CC BY
8УДК 546.79:543-06
Сорбционное концентрирование и разделение радионуклидов с использованием комплексообразующих сорбентов
Г. В. Мясоедова
ГАЛИНА ВЛАДИМИРОВНА МЯСОЕДОВА — доктор химических наук, ведущий научный сотрудник Института геохимии и аналитической химии им. В.И. Вернадского РАН (ГЕОХИ РАН). Область научных интересов: сорбционные методы концентрирования и разделения ионов металлов, синтез и изучение свойств комплексообразующих сорбентов.
119991 Москва, В-334, ул. Косыгина, 19, ГЕОХИ РАН, тел. (095)939-02-01, E-mail gvmyas@geokhi.ru
Введение
Необходимость разработки высокоизбирательных методов выделения и разделения радионуклидов связана с возрастающим интересом к способам их определения как в технологических растворах переработки ядерных материалов, так и в объектах окружающей среды. Наиболее опасны долгоживущие радионуклиды урана, плутония, америция, нептуния, технеция, а также стронция и цезия, которые могут содержаться в различных объектах окружающей среды, сбросных и технологических растворах [1—3]. Наиболее распространенным методом определения радионуклидов является радиометрический, отличающийся высокой селективностью и низкими пределами обнаружения. Однако высокие требования к методам определения радионуклидов в различных природных и технологических объектах требуют предварительного их выделения и отделения от других элементов. Для этих целей широкое применение нашли экстракционные и сорбционные методы выделения и разделения. Наиболее эффективными являются методы, обеспечивающие высокую степень извлечения и избирательность. В связи с этим существенно возрос интерес к использованию комплексообразующих сорбентов для концентрирования радионуклидов [4].

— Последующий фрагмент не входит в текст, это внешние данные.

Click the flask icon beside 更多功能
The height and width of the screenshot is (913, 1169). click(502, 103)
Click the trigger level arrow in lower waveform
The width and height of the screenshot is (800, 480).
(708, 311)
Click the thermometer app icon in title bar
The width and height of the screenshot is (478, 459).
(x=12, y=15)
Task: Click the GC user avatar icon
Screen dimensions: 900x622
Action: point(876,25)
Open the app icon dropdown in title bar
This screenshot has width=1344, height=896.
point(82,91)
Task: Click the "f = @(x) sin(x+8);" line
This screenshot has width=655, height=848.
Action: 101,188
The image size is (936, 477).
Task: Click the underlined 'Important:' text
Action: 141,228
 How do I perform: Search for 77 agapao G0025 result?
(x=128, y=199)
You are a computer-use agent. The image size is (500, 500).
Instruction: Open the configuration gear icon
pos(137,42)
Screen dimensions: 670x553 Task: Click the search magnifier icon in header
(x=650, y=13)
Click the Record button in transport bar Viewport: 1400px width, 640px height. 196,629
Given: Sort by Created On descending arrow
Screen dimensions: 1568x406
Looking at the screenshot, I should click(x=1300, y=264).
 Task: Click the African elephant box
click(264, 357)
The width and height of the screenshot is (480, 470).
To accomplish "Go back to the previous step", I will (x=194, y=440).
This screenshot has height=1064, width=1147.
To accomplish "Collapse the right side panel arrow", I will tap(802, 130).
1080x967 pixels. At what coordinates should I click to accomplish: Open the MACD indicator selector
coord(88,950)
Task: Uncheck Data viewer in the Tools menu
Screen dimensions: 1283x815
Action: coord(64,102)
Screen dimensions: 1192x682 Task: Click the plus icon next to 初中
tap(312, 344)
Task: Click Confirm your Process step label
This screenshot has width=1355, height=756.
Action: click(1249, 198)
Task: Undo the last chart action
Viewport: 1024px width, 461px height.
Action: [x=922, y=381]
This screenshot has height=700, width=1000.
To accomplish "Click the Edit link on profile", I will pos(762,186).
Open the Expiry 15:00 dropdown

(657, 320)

Комплексообразующие сорбенты представляют собой полимерные или минеральные матрицы, на которых различными способами закреплены функциональные группы или соединения, способные связывать переходные металлы в комплексы при сорбции. Различия в способности связывать металлы в комплексы или устойчивость образующихся при сорбции комплексов с группами сорбентов позволяет достигать избирательности извлечения элементов. Сорбционное концентрирование с применением комплексообразующих сорбентов широко используют в практике аналитической химии для избирательного извлечения благородных, редких и токсичных элементов, а также для выделения их из технологических и сточных вод. Высокая избирательность комплексообразующих сорбентов дает возможность выделять эти элементы из сложных по составу растворов с высокой степенью эффективности, что позволяет использовать для их последующего определения различные инструментальные методы [5, 6].
Природные воды, почвы, осадки, биологические материалы, сбросные растворы обычно содержат радионуклиды в очень малых концентрациях в присутст-
вии высоких концентраций солей. При определении радионуклидов в таких объектах требуется их предварительное избирательное концентрирование. В разное время для избирательного концентрирования урана были предложены сорбенты с амидоксимными [7], фосфорнокислыми [8], арсоноазо- [9] и другими группами [5], проявляющими повышенную селективность к урану. Для сорбционного концентрирования некоторых радионуклидов из природных вод используют также сорбенты на основе природных полимеров хитина и хитозана [10], целлюлозы [11] и др. [12].
Технологические растворы, образующиеся при переработке ядерных материалов, содержат смесь радиоактивных изотопов на фоне высоких концентраций солей различных элементов и кислот. Для выделения радионуклидов из таких сложных по составу растворов необходима высокая степень отделения от сопутствующих элементов. Традиционные ионообменные материалы не обеспечивают необходимой селективности извлечения. Более перспективны сорбенты, содержащие функциональные группы, способные образовывать устойчивые комплексы с радионуклидами в сильнокислых средах: дифосфорильные, аминофосфинатные, дифосфиновые, карбамоилметилфосфинатные и др. [13]. Соединения с такими комплексообразующими группами широко используют для экстракционного извлечения радионуклидов из сильнокислых растворов, а также для синтеза некоторых комплексообразующих сорбентов [14]. Необходимо отметить, что сложность синтеза и высокая стоимость подобных соединений, а также недостаточно хорошие сорбционные свойства сорбентов, полученных на их основе, существенно препятствуют их широкому применению для концентрирования и разделения радионуклидов в сложных растворах. Тем не менее, получен ряд комплексообразующих сорбентов с группами аминофос-финатов, карбамоилметилфосфиноксидов и другими путем химического и нековалентного закрепления соответствующих соединений на разных полимерных матрицах, импрегнирования на носителях и другими приемами. Изучены их сорбционные свойства по отношению к радионуклидам и разработаны способы избирательного концентрирования и разделения [15].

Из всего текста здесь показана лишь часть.